Let $a,b>0$,$f\in C[-a,b]$,$f>0$,$$\int_{-a}^{b} xf(x)dx=0,$$then prove that $$\int_{-a}^{b} x^2f(x)dx\leq ab\int_{-a}^{b}f(x)dx,$$
I have tried with the $$\int_{-a}^{b} x^2f(x)dx=\varepsilon^2\int_{-a}^{b}f(x)dx,$$but it doesn't work because I can't compare the value of the ab with the $\varepsilon$,And I don't how to use the condition"f is continuous" by this method.

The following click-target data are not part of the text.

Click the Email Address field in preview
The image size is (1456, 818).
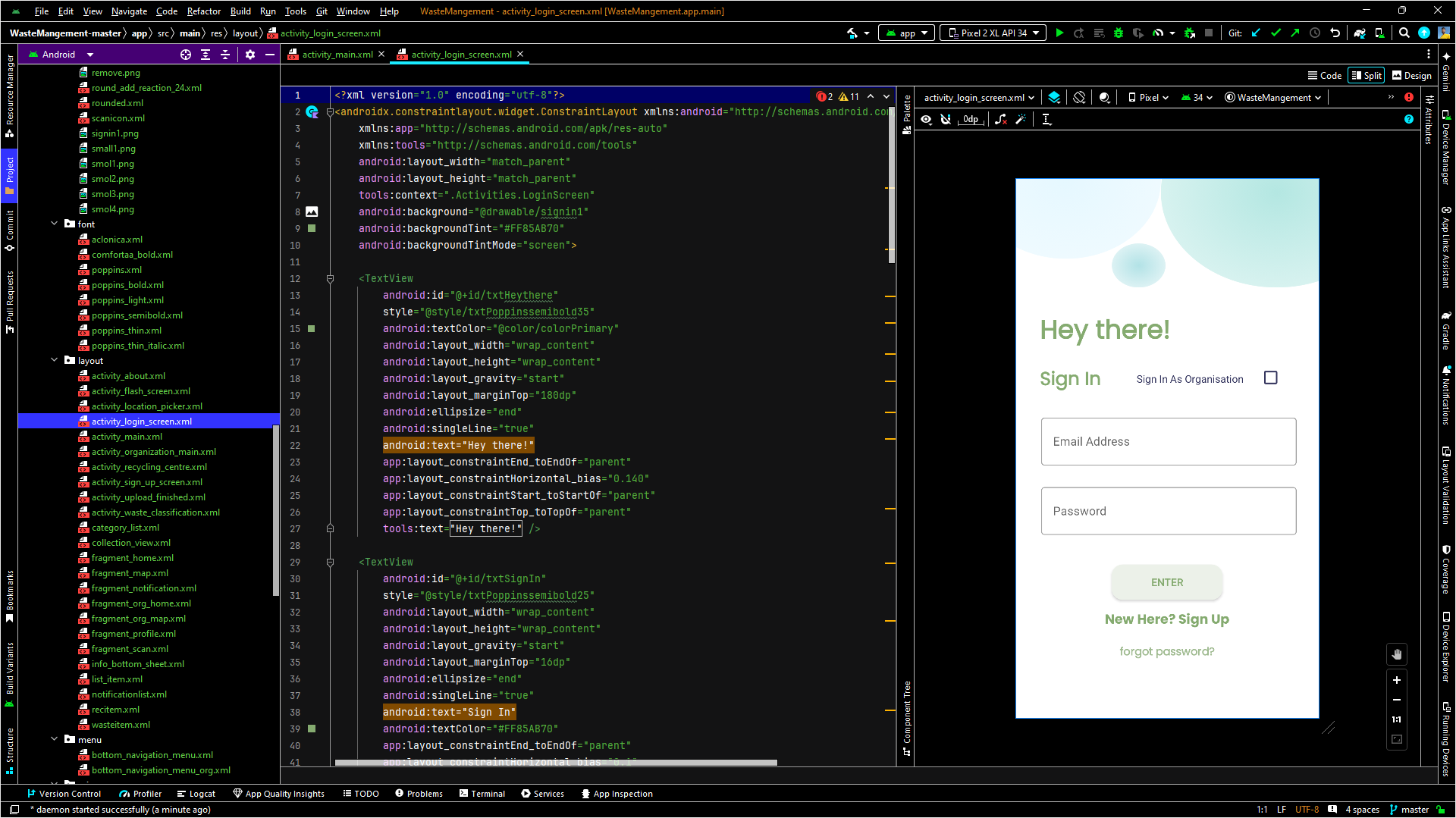pos(1168,442)
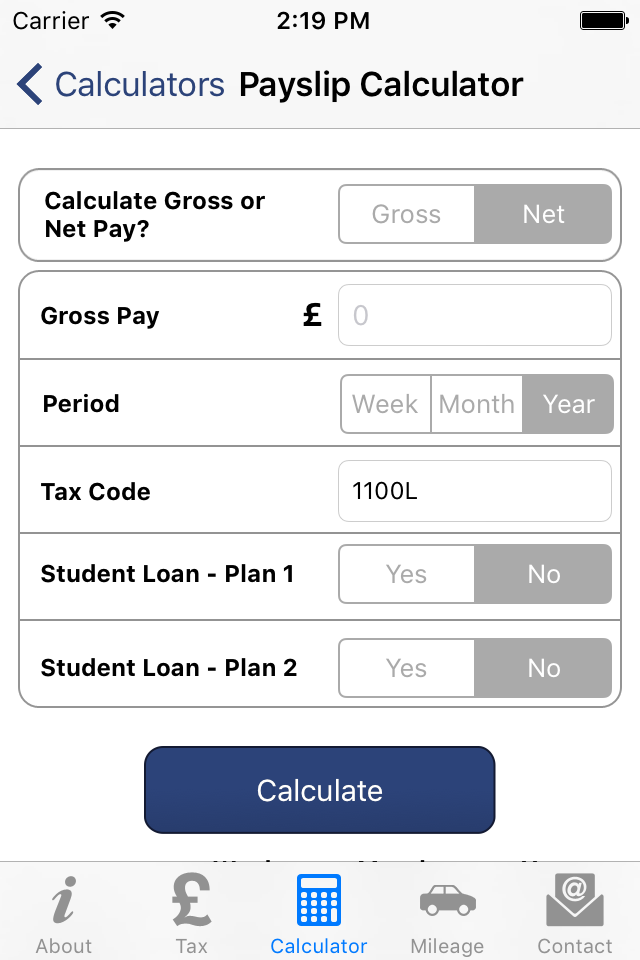The width and height of the screenshot is (640, 960).
Task: Enable Yes for Student Loan Plan 1
Action: [x=407, y=574]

For any $x\in[-a,b]$, we have $$ab-x^2+(b-a)x=(x+a)(b-x)\geq 0\,.$$ For any continuous function $f:[-a,b]\to\mathbb{R}$ such that $f(x)\geq 0$ for all $x\in[-a,b]$, we then have $$\big(ab-x^2+(b-a)x\big)\,f(x)\geq 0$$ for every $x\in[-a,b]$. Therefore, $$\int_{-a}^b\,\big(ab-x^2+(b-a)x\big)\,f(x)\,\text{d}x\geq 0\,.$$ This means $$ab\,\int_{-a}^b\,f(x)\,\text{d}x-\int_{-a}^b\,x^2\,f(x)\,\text{d}x+(b-a)\,\int_{-a}^b\,x\,f(x)\,\text{d}x\geq 0\,.$$ If $\displaystyle\int_{-a}^b\,x\,f(x)\,\text{d}x=0$, then it follows that $$ab\,\int_{-a}^b\,f(x)\,\text{d}x-\int_{-a}^b\,x^2\,f(x)\,\text{d}x\geq 0\,,$$ which is equivalent to the inequality to be proven. (The equality holds if and only if $f\equiv 0$.)
Remark. The same claim holds if $f:[-a,b]\to\mathbb{R}_{\geq 0}$ is Riemann- or Lebesgue-integrable, and satisfies $\displaystyle\int_{-a}^b\,x\,f(x)\,\text{d}x=0$. The equality holds if and only if $f=0$ almost everywhere. If $f$ is a distribution, however, then the equality case is when $f(x)$ is a scalar multiple of $b\,\delta(x+a)+a\,\delta(x-b)$, where $\delta$ is the Dirac $\delta$-distribution.